Efektivitas 2 Dosis Sinovac Diatas 90% Lindungi Resiko Kematian Akibat Covid-19

Badan Litbangkes Kementerian Kesehatan telah menyelesaikan hasil studi atau penelitian kajian cepat untuk mengetahui efektivitas vaksin COVID-19 Sinovac yang telah diberikan kepada tenaga kesehatan (nakes) di Indonesia. Hasilnya, vaksin Sinovac memberikan proteksi di atas 90 persen.

Ketua tim peneliti Balitbangkes Kemenkes Pandji Dewantara menjelaskan, penelitian ini dilakukan pada periode 13 Januari-18 Maret 2021 dengan melibatkan 128.290 tenaga kesehatan di wilayah DKI Jakarta, dengan rentang usia 33-35 tahun dan 60 persen berjenis kelamin perempuan.

“Kajian cepat ini kita menggunakan metode Kohor Restrospektif atau menelusuri riwayat setiap individu yang dilibatkan dalam penelitian ini, yakni apakah yang bersangkutan itu memiliki riwayat sakit COVID-19? Terkonfimasi positif berdasarkan tes swab PCR? Kemudian apakah yang bersangkutan memiliki riwayat perawatan karena COVID-19?,” ujar Pandji dalam telekonferensi pers di Jakarta, Rabu (12/5).

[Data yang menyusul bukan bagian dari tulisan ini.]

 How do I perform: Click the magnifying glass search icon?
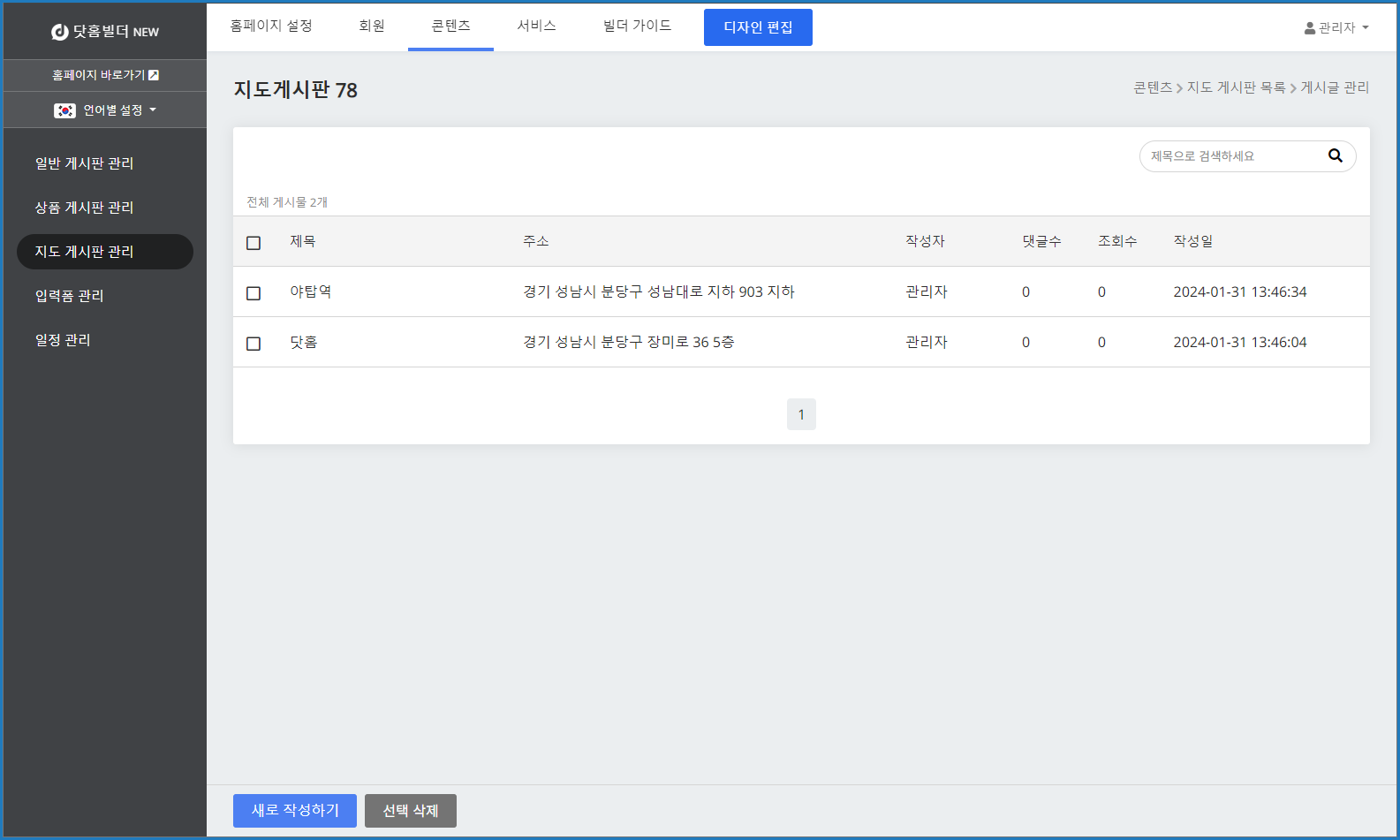click(x=1335, y=156)
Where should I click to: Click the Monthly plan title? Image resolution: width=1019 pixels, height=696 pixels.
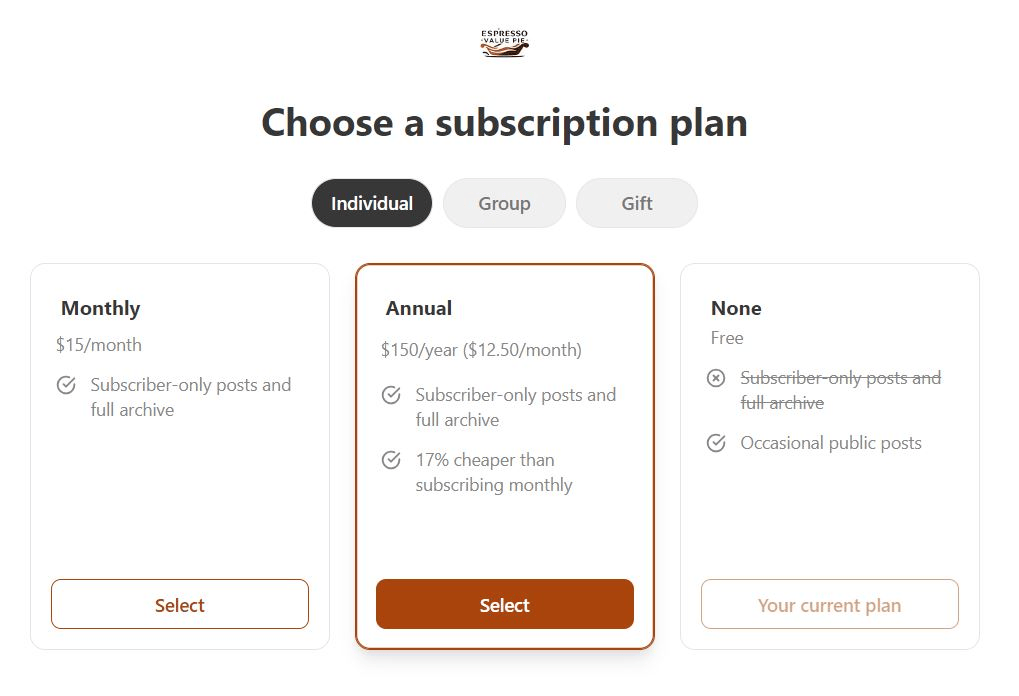tap(100, 308)
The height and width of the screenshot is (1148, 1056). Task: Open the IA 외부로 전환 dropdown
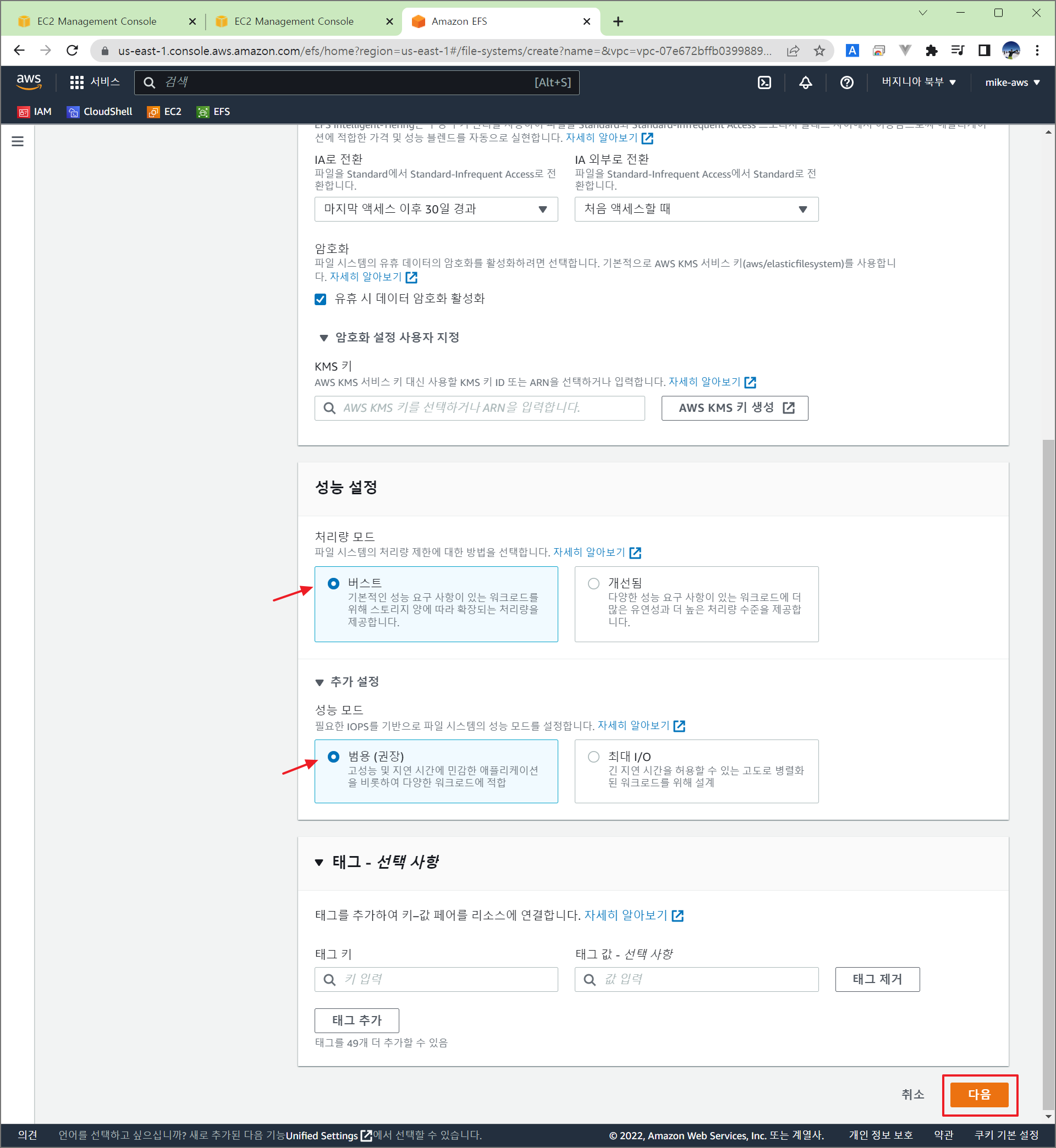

Hasil temuan pertama dikatakan bahwa vaksin COVID-19 Sinovac bisa menurunkan ataupun mengurangi risiko hingga 94 persen terkena COVID-19 bergejala pada individu yang menerima vaksin penuh atau dua dosis pada hari ke-28 hingga 63 hari setelah dosis kedua. Hasil penelitian juga menunjukkan dari total 28.055 nakes yang belum divaksin, 2.431 (8,66 persen) terinfeksi corona. Sedangkan dari total 8.458 orang yang baru menerima dosis pertama, 657 orang terinfeksi COVID-19 (7,76 persen). Lalu dari total 91.777 orang yang sudah menerima dua dosis vaksin Sinovac, hanya 521 (0,56 persen) yang terinfeksi corona bergejala.

Pandji menambahkan hasil temuan kedua membuktikan bahwa vaksin Sinovac ini dapat mencegah nakes sebesar 96 persen untuk dirawat akibat COVID-19. Dijelaskannya, dari total 28.055 yang belum divaksin, 102 nakes (0,36 persen) dirawat akibat terkena virus corona. Kemudian dari total 8.458 nakes yang sudah divaksinasi dosis pertama, 24 orang (0,20 persen) dirawat, dan tujuh orang (0,007 persen) harus dirawat akibat COVID-19 dari total 91.777 nakes yang sudah mendapatkan vaksinasi dengan dosis lengkap.

Juru Bicara Vaksin Covid-19 Kemenkes dr. Siti Nadia Tarmizi menambahkan, sebelumnya BPOM telah menyatakan efikasi vaksin Sinovac itu 65%. Namun dalam kajian cepat, bisa dilihat vaksinasi bisa memunculkan proteksi hingga 95%.

Karenanya, dia meminta masyarakat untuk tidak ragu divaksinasi jika saatnya untuk divaksin. dr. Nadia juga mengatakan, jumlah orang yang divaksin dosis pertama dan kedua mencapai 22,5 juta telah disuntik. Berarti sekitar 13,6 juta orang sudah divaksinasi dan yang sudah disuntik dua dosis baru 8,8 juta. Artinya baru 5 persen dari total sasaran sebanyak 181,5 juta.

“Setelah bulan Ramadan, kita akan kembali mempercepat vaksinasi. Agar target capaian penyuntikan satu juta dosis per hari bisa tercapai. Sehingga target vaksin pada akhir tahun ini bisa terwujud,” kata dr. Nadia.

Dia juga mengungkapkan adanya peningkatan kasus COVID-19 termasuk jumlah keterisian ruang isolasi maupun perawatan. Apalagi setelah mudik dan arus balik berpotensi terjadinya lonjakan kasus. Begitu juga ditemukan varian baru COVID-19.